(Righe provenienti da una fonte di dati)
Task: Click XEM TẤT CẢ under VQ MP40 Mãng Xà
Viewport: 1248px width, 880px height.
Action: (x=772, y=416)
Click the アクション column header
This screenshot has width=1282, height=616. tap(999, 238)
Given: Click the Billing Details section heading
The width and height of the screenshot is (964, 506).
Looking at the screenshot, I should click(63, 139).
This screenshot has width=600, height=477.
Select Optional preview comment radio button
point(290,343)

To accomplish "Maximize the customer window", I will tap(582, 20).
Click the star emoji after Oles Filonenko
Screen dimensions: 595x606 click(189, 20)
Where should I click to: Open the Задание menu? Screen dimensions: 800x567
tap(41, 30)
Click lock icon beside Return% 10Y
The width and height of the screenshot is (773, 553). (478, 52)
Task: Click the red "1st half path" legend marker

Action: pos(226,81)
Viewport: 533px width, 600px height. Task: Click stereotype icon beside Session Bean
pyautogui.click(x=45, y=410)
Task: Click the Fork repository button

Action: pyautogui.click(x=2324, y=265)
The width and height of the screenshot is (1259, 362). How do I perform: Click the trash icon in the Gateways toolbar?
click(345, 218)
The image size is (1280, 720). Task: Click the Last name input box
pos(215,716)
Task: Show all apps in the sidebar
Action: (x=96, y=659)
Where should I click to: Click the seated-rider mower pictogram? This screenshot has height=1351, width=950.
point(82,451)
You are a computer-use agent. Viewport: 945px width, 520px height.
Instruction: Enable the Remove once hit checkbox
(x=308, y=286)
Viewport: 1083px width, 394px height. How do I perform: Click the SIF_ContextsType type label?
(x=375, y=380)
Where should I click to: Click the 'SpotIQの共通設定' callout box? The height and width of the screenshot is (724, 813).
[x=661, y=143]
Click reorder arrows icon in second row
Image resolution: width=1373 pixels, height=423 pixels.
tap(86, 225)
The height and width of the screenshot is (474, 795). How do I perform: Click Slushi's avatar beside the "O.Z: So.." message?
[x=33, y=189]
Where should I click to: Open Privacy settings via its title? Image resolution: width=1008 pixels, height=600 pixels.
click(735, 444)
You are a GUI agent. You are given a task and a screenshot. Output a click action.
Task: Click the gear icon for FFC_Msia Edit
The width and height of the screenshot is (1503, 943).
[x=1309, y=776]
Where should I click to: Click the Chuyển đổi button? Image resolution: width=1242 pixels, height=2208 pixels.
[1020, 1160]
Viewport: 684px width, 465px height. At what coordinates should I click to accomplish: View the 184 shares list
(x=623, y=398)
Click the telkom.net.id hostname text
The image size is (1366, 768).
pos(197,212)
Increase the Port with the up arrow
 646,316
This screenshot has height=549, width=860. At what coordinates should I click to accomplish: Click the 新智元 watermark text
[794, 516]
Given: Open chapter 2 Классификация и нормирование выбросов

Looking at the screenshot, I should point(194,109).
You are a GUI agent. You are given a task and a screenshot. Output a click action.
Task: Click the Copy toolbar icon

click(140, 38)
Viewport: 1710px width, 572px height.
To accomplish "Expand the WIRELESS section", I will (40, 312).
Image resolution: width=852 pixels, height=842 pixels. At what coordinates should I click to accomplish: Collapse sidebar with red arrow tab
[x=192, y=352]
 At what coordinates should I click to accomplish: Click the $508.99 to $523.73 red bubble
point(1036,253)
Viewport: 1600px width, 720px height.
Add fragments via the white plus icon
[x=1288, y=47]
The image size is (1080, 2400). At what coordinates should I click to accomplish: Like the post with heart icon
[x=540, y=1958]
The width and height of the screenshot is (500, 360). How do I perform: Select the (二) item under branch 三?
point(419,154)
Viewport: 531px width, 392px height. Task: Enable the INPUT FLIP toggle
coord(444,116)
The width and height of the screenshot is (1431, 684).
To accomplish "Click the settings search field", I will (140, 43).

> **COMPITO DA SVOLGERE**:
Modifica tutte le righe riportate sopra sostituendo ogni occorrenza di "Viewport" con "Display" e lascia invariato tutto il resto.

> **RISULTATO DELL'ESERCIZIO**:
Task: Click XEM TẤT CẢ under VQ MP40 Mãng Xà
Display: 1248px width, 880px height.
Action: (x=772, y=416)
Click the アクション column header
This screenshot has width=1282, height=616. tap(999, 238)
Given: Click the Billing Details section heading
The width and height of the screenshot is (964, 506).
Looking at the screenshot, I should click(63, 139).
This screenshot has width=600, height=477.
Select Optional preview comment radio button
point(290,343)

To accomplish "Maximize the customer window", I will tap(582, 20).
Click the star emoji after Oles Filonenko
Screen dimensions: 595x606 click(189, 20)
Where should I click to: Open the Задание menu? Screen dimensions: 800x567
tap(41, 30)
Click lock icon beside Return% 10Y
The width and height of the screenshot is (773, 553). (478, 52)
Task: Click the red "1st half path" legend marker

Action: pos(226,81)
Display: 533px width, 600px height. Task: Click stereotype icon beside Session Bean
pyautogui.click(x=45, y=410)
Task: Click the Fork repository button

Action: pyautogui.click(x=2324, y=265)
The width and height of the screenshot is (1259, 362). How do I perform: Click the trash icon in the Gateways toolbar?
click(345, 218)
The image size is (1280, 720). Task: Click the Last name input box
pos(215,716)
Task: Show all apps in the sidebar
Action: (x=96, y=659)
Where should I click to: Click the seated-rider mower pictogram? This screenshot has height=1351, width=950.
point(82,451)
You are a computer-use agent. Display: 945px width, 520px height.
Instruction: Enable the Remove once hit checkbox
(x=308, y=286)
Display: 1083px width, 394px height. How do I perform: Click the SIF_ContextsType type label?
(x=375, y=380)
Where should I click to: Click the 'SpotIQの共通設定' callout box? The height and width of the screenshot is (724, 813).
[x=661, y=143]
Click reorder arrows icon in second row
Image resolution: width=1373 pixels, height=423 pixels.
tap(86, 225)
The height and width of the screenshot is (474, 795). How do I perform: Click Slushi's avatar beside the "O.Z: So.." message?
[x=33, y=189]
Where should I click to: Open Privacy settings via its title? Image resolution: width=1008 pixels, height=600 pixels.
click(735, 444)
You are a GUI agent. You are given a task and a screenshot. Output a click action.
Task: Click the gear icon for FFC_Msia Edit
The width and height of the screenshot is (1503, 943).
[x=1309, y=776]
Where should I click to: Click the Chuyển đổi button? Image resolution: width=1242 pixels, height=2208 pixels.
[1020, 1160]
Display: 684px width, 465px height. At what coordinates should I click to accomplish: View the 184 shares list
(x=623, y=398)
Click the telkom.net.id hostname text
The image size is (1366, 768).
pos(197,212)
Increase the Port with the up arrow
 646,316
This screenshot has height=549, width=860. At what coordinates should I click to accomplish: Click the 新智元 watermark text
[794, 516]
Given: Open chapter 2 Классификация и нормирование выбросов

Looking at the screenshot, I should point(194,109).
You are a GUI agent. You are given a task and a screenshot. Output a click action.
Task: Click the Copy toolbar icon

click(140, 38)
Display: 1710px width, 572px height.
To accomplish "Expand the WIRELESS section", I will (40, 312).
Image resolution: width=852 pixels, height=842 pixels. At what coordinates should I click to accomplish: Collapse sidebar with red arrow tab
[x=192, y=352]
 At what coordinates should I click to accomplish: Click the $508.99 to $523.73 red bubble
point(1036,253)
Display: 1600px width, 720px height.
Add fragments via the white plus icon
[x=1288, y=47]
The image size is (1080, 2400). At what coordinates should I click to accomplish: Like the post with heart icon
[x=540, y=1958]
The width and height of the screenshot is (500, 360). How do I perform: Select the (二) item under branch 三?
point(419,154)
Display: 531px width, 392px height. Task: Enable the INPUT FLIP toggle
coord(444,116)
The width and height of the screenshot is (1431, 684).
To accomplish "Click the settings search field", I will (140, 43).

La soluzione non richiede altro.